Brazilian soccer legend Pele dies at 82, his daughter says
Pele, the legendary Brazilian soccer player who rose from barefoot poverty to become one of the greatest and best-known athletes in modern history, died on Thursday at the age of 82.
Sao Paulo's Albert Einstein hospital, where Pele was undergoing treatment, said he died at 3:27pm “due to multiple organ failures resulting from the progression of colon cancer associated with his previous medical condition.”
Pele's official Twitter page posted just before 9.20pm SA time in Portuguese and English: “Inspiration and love marked the journey of King Pele, who peacefully passed away today. Love, love and love, forever.”
The death of the only man to win the World Cup three times as a player was also confirmed on his Instagram account, adding he had “enchanted the world with his genius in sport, stopped a war, carried out social works all over the world and spread what he most believed to be the cure for all our problems: love.”
Pele had been undergoing chemotherapy since he had a tumour removed from his colon in September 2021.
He also had difficulty walking unaided since an unsuccessful hip operation in 2012. In February 2020, on the eve of the coronavirus pandemic, his son Edinho said Pele's ailing physical state had left him depressed.
Pele, whose given name was Edson Arantes do Nascimento, joined Santos in 1956 and turned the small coastal club into one of the most famous names in football.
A inspiração e o amor marcaram a jornada de Rei Pelé, que faleceu no dia de hoje.
— Pelé (@Pele) December 29, 2022
Amor, amor e amor, para sempre.
.
Inspiration and love marked the journey of King Pelé, who peacefully passed away today.
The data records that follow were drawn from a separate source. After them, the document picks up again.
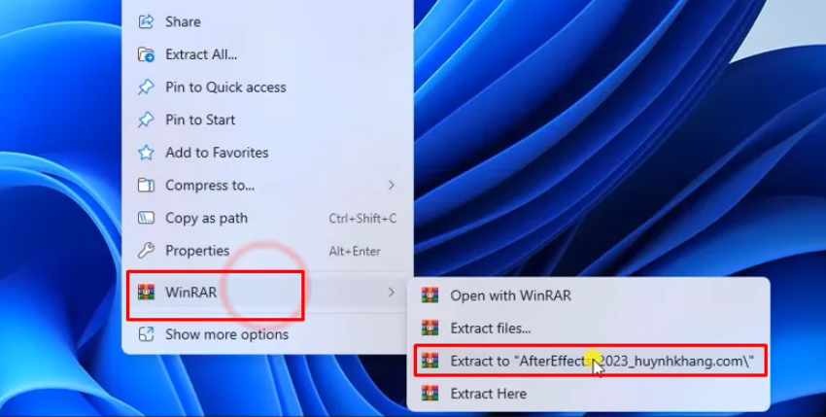Open the Properties menu entry
Screen dimensions: 826x417
267,251
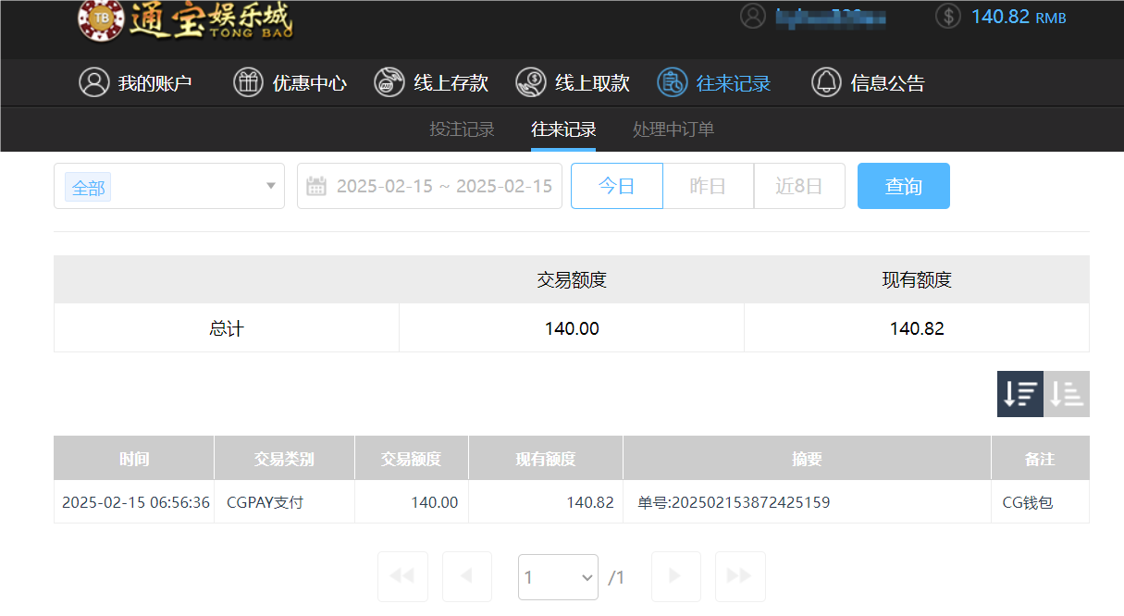
Task: Open 我的账户 account icon
Action: [x=93, y=82]
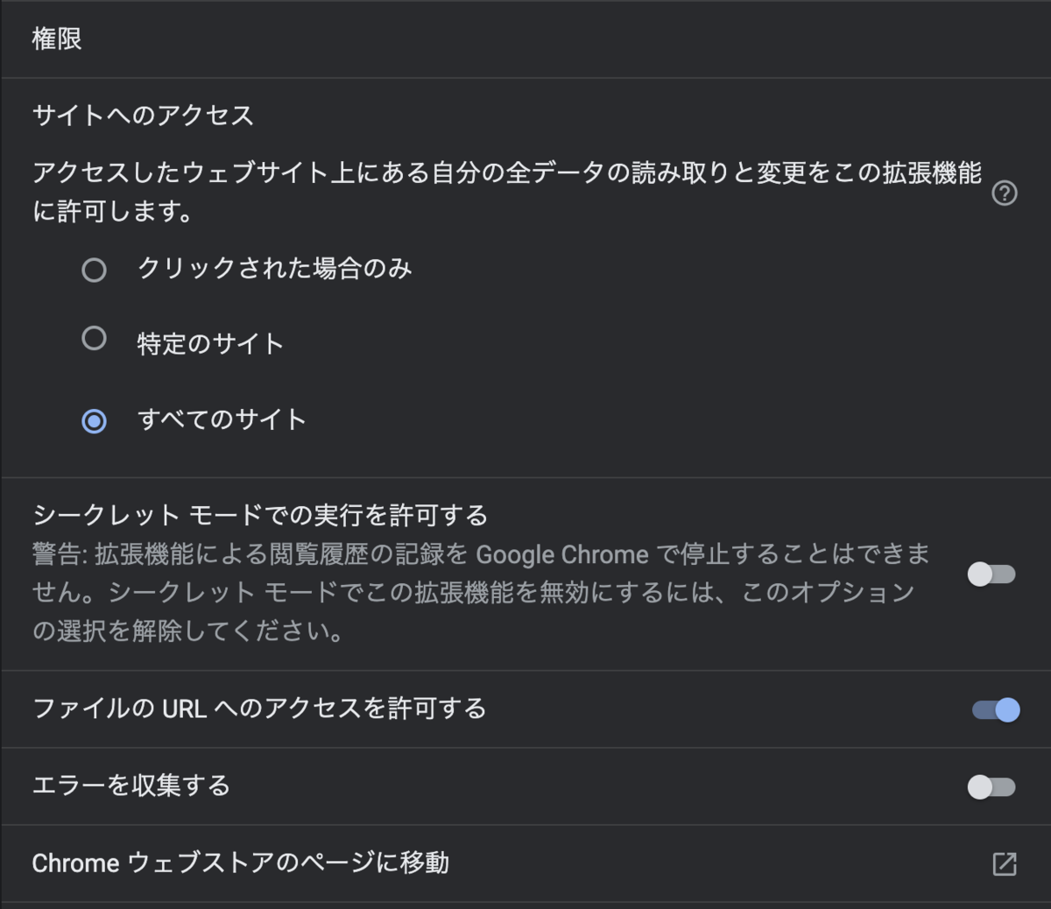Click the エラーを収集する row
The image size is (1051, 909).
[x=130, y=786]
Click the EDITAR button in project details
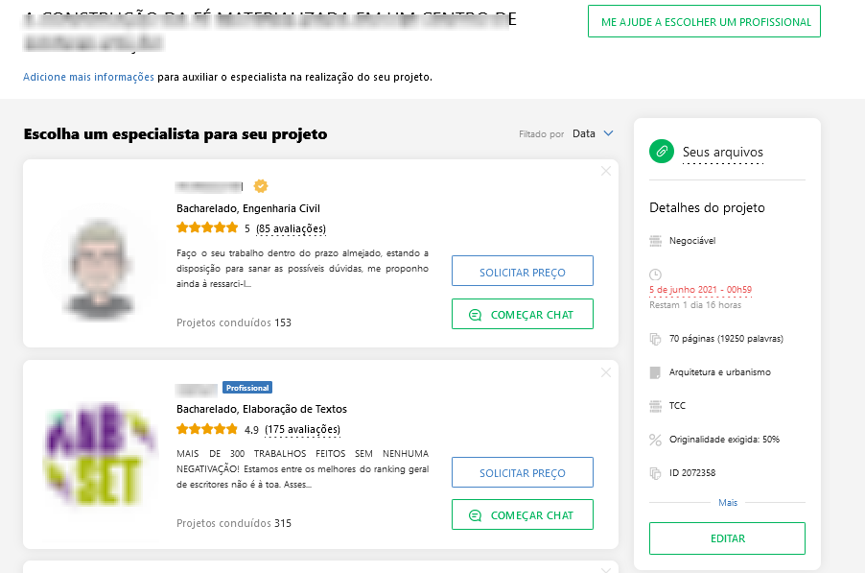 (x=727, y=538)
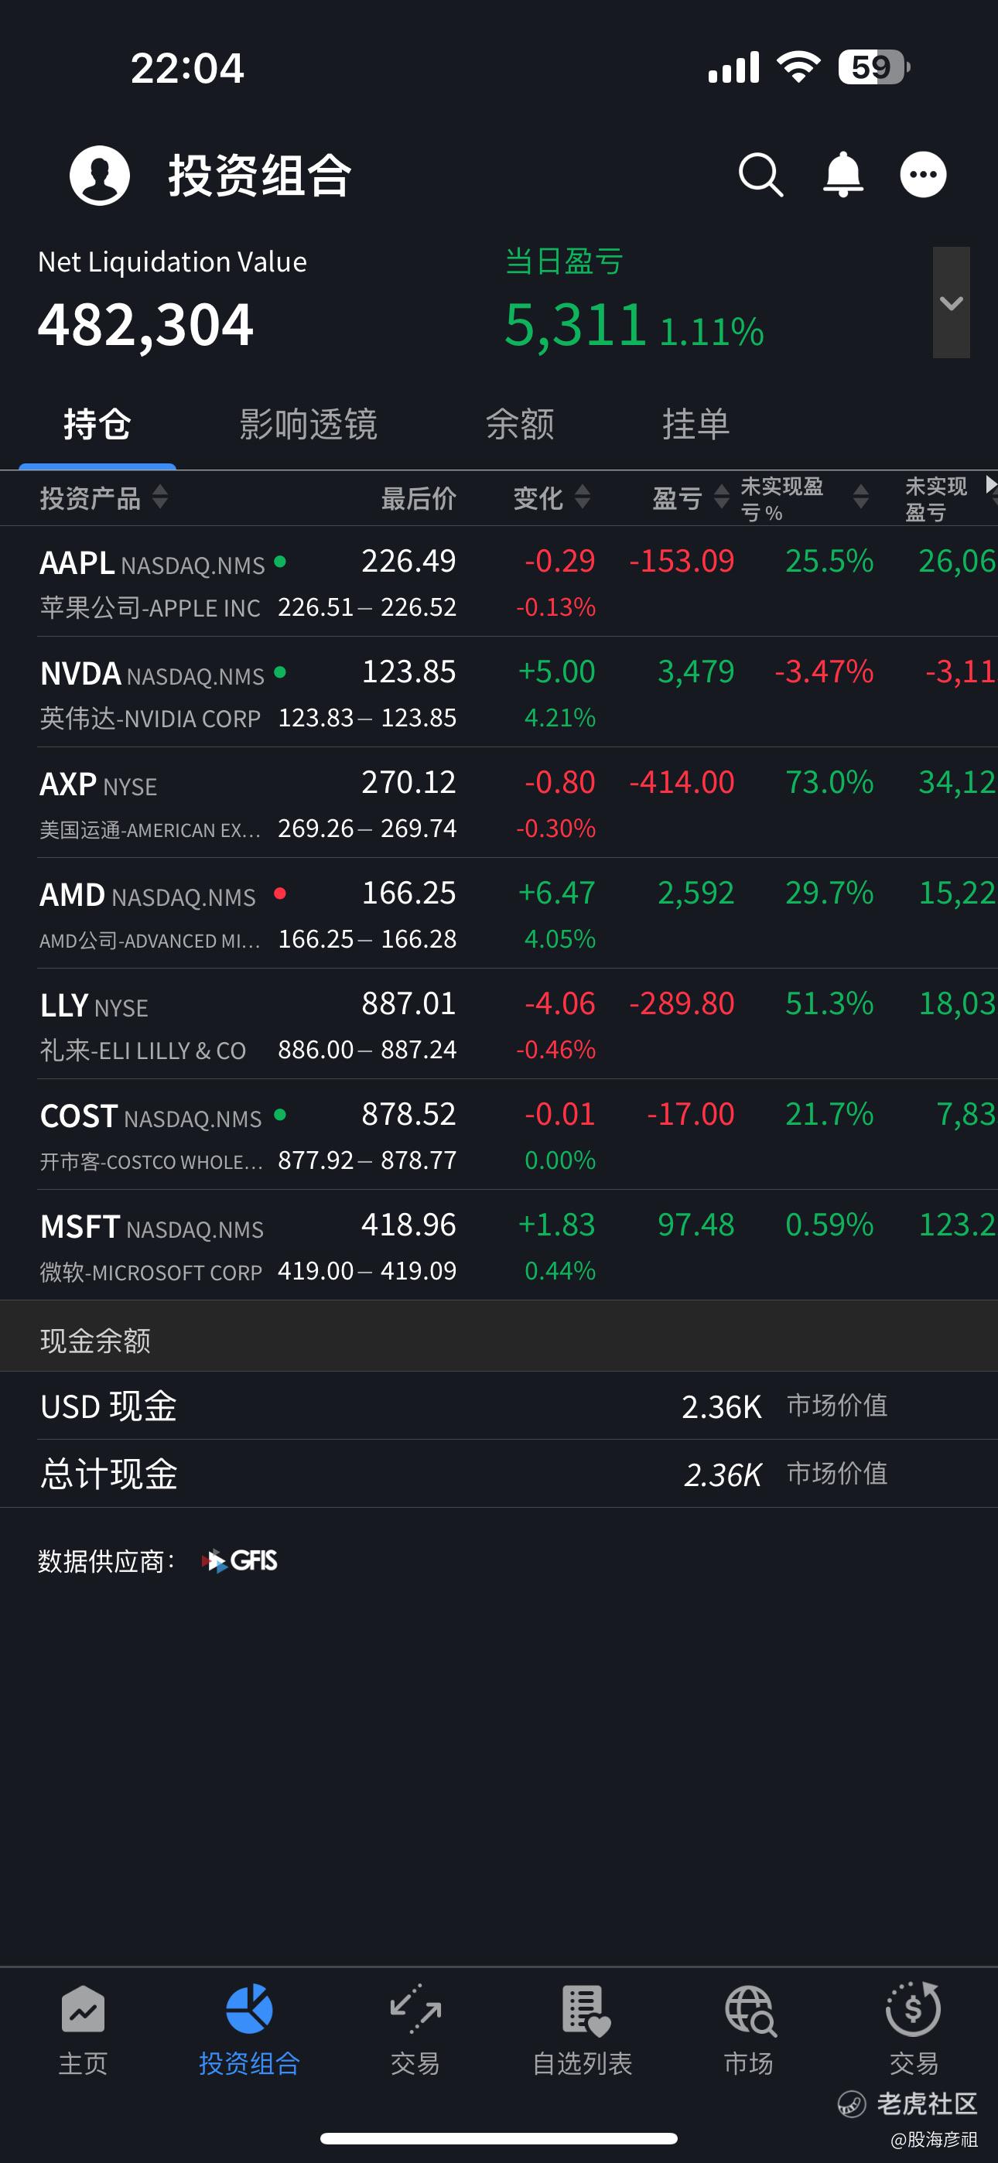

Love, love and love, forever. pic.twitter.com/CP9syIdL3i
In addition to a host of regional and national titles, he won two Copa Libertadores, the South American equivalent of the Champions League, and two Intercontinental Cups, the annual tournament held between the best teams in Europe and South America.
He took home three World Cup winner's medals, the first time as a 17-year-old in Sweden in 1958, the second in Chile four years later — even though he missed most of the tournament through injury — and the third in Mexico in 1970, when he led what is considered to be one of the greatest sides ever to play the game.
He retired from Santos in 1974 but a year later made a surprise comeback by signing a lucrative deal to join the New York Cosmos in the then nascent North American Soccer League.
A very sad day for football.
— Ian Rush MBE (@Ian_Rush9) December 29, 2022
An icon and a true great of the game who touched millions around the world with his football and personality will be remembered forever.
Rest in peace, Pele.🇧🇷
My thoughts are with his family 💔 pic.twitter.com/eqRDU6usba
In a glorious 21-year career he scored 1,283 goals.
Pele, though, transcended football like no player before or since and became one of the first global icons of the 20th century.
With his winning smile and an aw-shucks humility that charmed legions of fans, he was better known than many Hollywood stars, popes or presidents — many if not most of whom he met during a six-decade-long career as player and corporate pitchman.
He credited his one-of-a-kind mix of talent, creative genius and technical skill to a youth spent playing pickup games in small-town Brazil, often using grapefruit or wadded-up rags because his family could not afford a real ball.
A Sporting Legend.
— Usain St. Leo Bolt (@usainbolt) December 29, 2022
Rest in Peace King Pele 🕊️ pic.twitter.com/AmehPBOR30
Pele was named “Athlete of the Century” by the International Olympic Committee, co-"Football Player of the Century” by world soccer body Fifa, and a “national treasure” by Brazil's government.
His celebrity was often overwhelming. Grown adults broke down crying in his presence with regularity. As a player, souvenir-seeking fans often rushed the field after games and tore off his shorts, socks and even underwear.
His house in Brazil was less than a mile from a beach, but he didn't go there for some two decades because of fear of crowds.
Yet even in unguarded moments among friends, he rarely complained. He believed that his talent was a divine gift, and he spoke movingly about how soccer allowed him to travel the world, bring cheer to cancer patients and survivors of wars and famine, and provide for a family that, growing up, often did not know the source of their next meal.
“God gave me this ability for one reason: To make people happy,” he said during a 2013 interview with Reuters. “No matter what I did, I tried not to forget that.”
Brazil's CBF soccer federation said Pele “gave us a new Brazil and we can only thank him for his legacy.”